Year of compilation: 2004
AVIFAUNA: More than 125 bird species have been recorded till now (A .M. K. Bharos pers. comm. 2003) but there could be many more. No systematic study on avifuana has been done in this IBA, which lies in Biome-11 and represents Indo-Malayan Tropical Dry Zone. There are not many threatened or endemic species. The site has been selected on the basis of presence of the Vulnerable Green Munia Amandava formosa, which has suffered severe decline due to habitat destruction and illegal trapping (BirdLife International, 2001). Udanti and Sitanadi Sanctuaries could form its stronghold, where its chances of long-term survival are good. Moreover, as they are protected areas, illegal trapping for bird trade could be controlled. Once the Green Munia’s exact habitat requirements are known through research, habitat manipulation could be attempted in this IBA to increase habitat availability. The two Critically Endangered Gyps species of vultures are quite widespread even now. Out of the 59 Biome-11 species listed by BirdLife International (2001), 27 have been seen in this IBA.

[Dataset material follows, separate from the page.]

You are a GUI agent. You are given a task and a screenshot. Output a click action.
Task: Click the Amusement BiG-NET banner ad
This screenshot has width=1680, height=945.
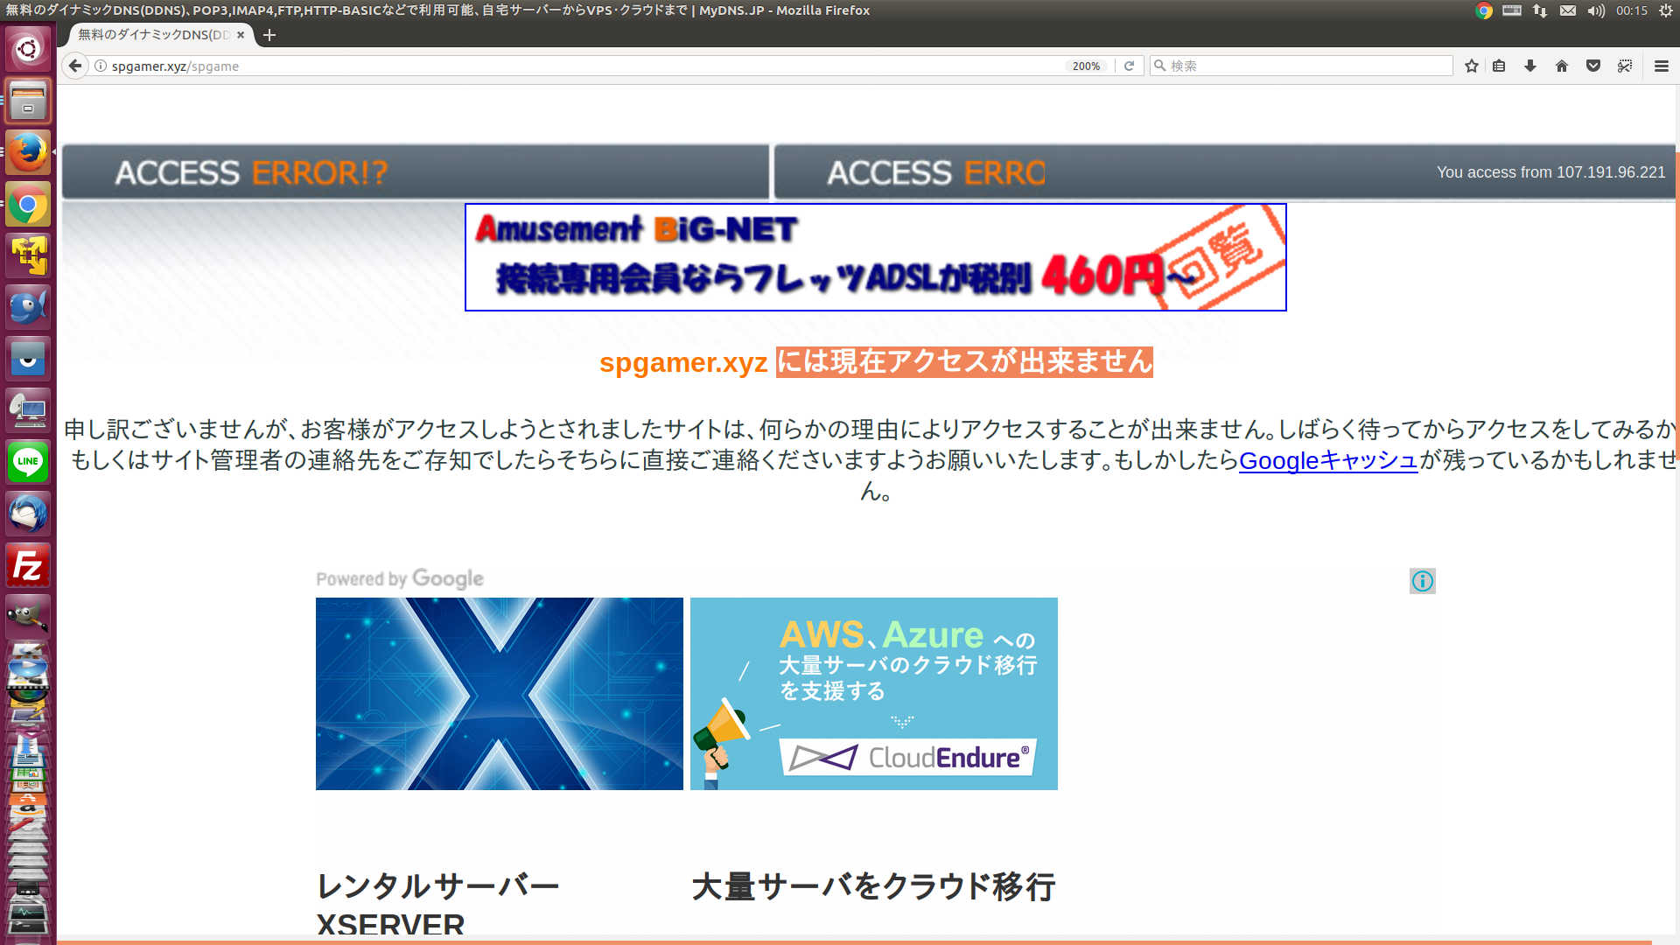coord(875,257)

OTHER KEY FAUNA: Along with the Indravati Tiger Reserve (another IBA), Udanti and Sitanadi are important refuges for the last few herds of the highly endangered Wild Buffalo. The Tiger Panthera tigris and Leopard P. pardus are at the top of the food pyramid of fauna. Indian Wild Dog Cuon alpinus is another important carnivore, which mainly hunts Chital Axis axis, Sambar Cervus unicolor, Nilgai Boselaphus tragocamelus, Four-horned Antelope Tetracerus quadricornis, Chinkara Gazella bennettii, Barking Deer or Indian Muntjak Muntiacus muntjak, and Wild Boar Sus scrofa and young Gaur Bos frontalis. Sloth Bear Melursus ursinus is quite common, and often mauls villagers. Smaller carnivores include the Jungle Cat Felis chaus, Striped Hyena Hyaena hyaena, Wolf Canis lupus, and Golden Jackal Canis aureus. Not much is known about the reptilian and amphibian fauna of this IBA.

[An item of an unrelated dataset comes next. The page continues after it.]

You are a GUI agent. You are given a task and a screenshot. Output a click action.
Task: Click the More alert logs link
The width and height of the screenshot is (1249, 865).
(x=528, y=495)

Udanti Wildlife Sanctuary was mainly constituted to protect the remnant populations of the Wild Buffalo. According to the records of the Udanti Forest Department, a total of 78 animals are found. Kotwal et al. (2002) claim to have seen 27 animals, in 6 herds. There are about 50 villages with more than 16,000 human population and more than 10,000 cattle. Over 50% of Udanti is burnt every year during summer in forest fires set by villagers (Kotwal et al. 2002). This poses a grave threat to all wildlife, especially the ground nesting birds which generally breed during summer. However, the long-term and irreversible threat comes from plans for diamond mining. B. Vijaykumar Chhattisgarh Exploration (BVCE) Co. has already dug out samples from Deobhog area including the Udanti Wildlife Sanctuary, and has also set up its own Kimberlite sample processing laboratory near Mainpur village. This was despite the refusal the Ministry of Environment and Forests, Government of India to grant permission for mining inside the Sanctuary.